___ MATERIAL FOR THIS TASK
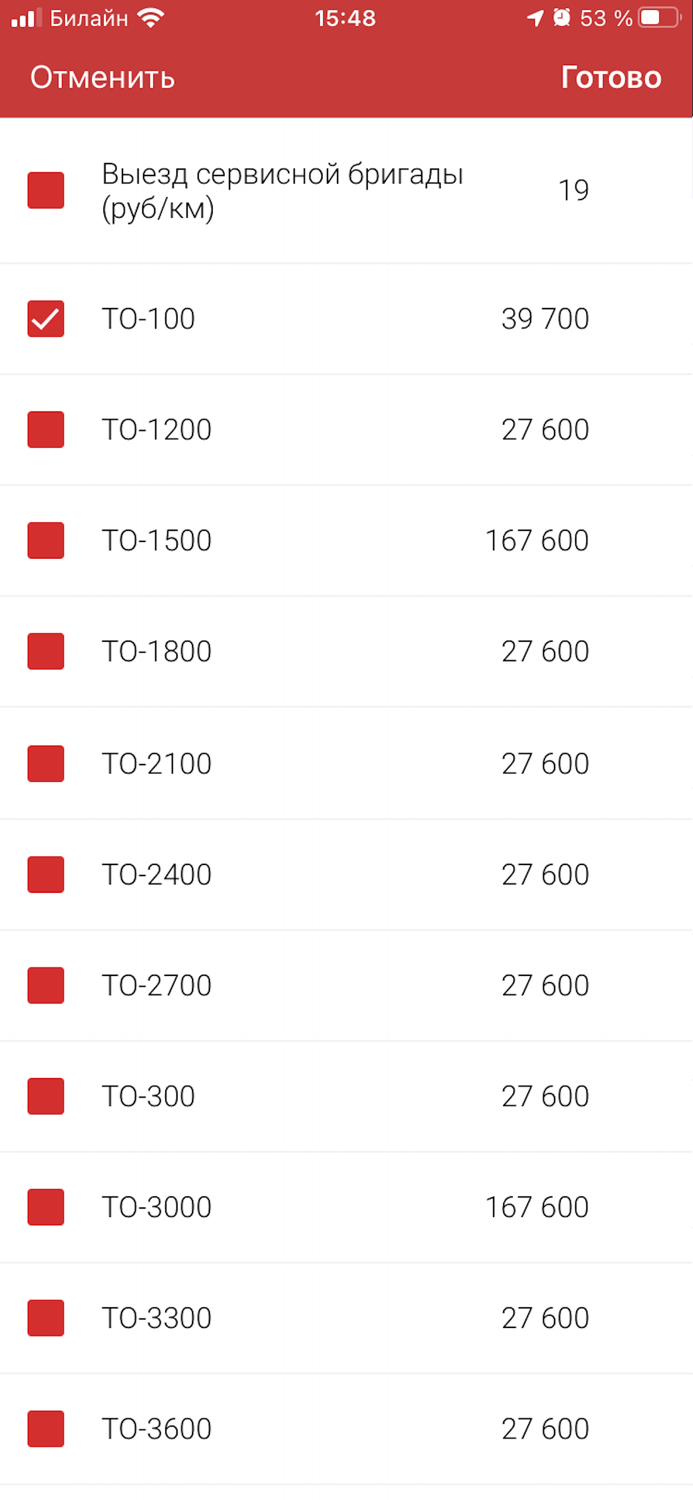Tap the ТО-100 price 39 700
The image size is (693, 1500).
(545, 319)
______
___ MATERIAL FOR THIS TASK
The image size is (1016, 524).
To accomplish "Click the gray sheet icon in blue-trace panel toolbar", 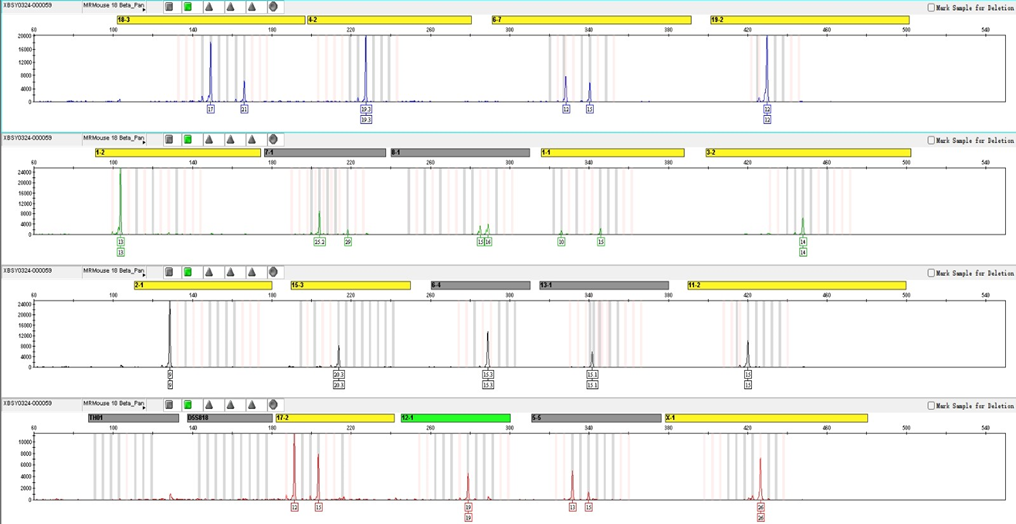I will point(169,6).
______
___ MATERIAL FOR THIS TASK
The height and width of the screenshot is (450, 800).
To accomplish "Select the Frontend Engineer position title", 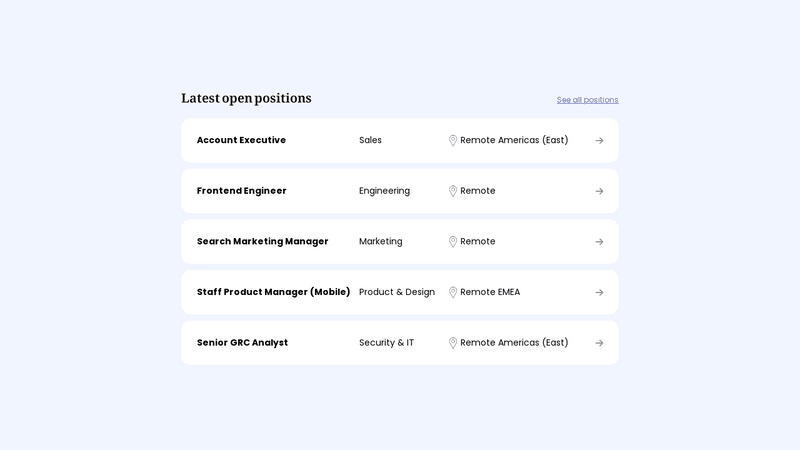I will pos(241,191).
______
[EXERCISE INSTRUCTIONS]
Gather every line of the records that contains the word "size" and copy each one out in full.

[WRITTEN ANSWER]
The image size is (693, 1500).
The image size is (1016, 524).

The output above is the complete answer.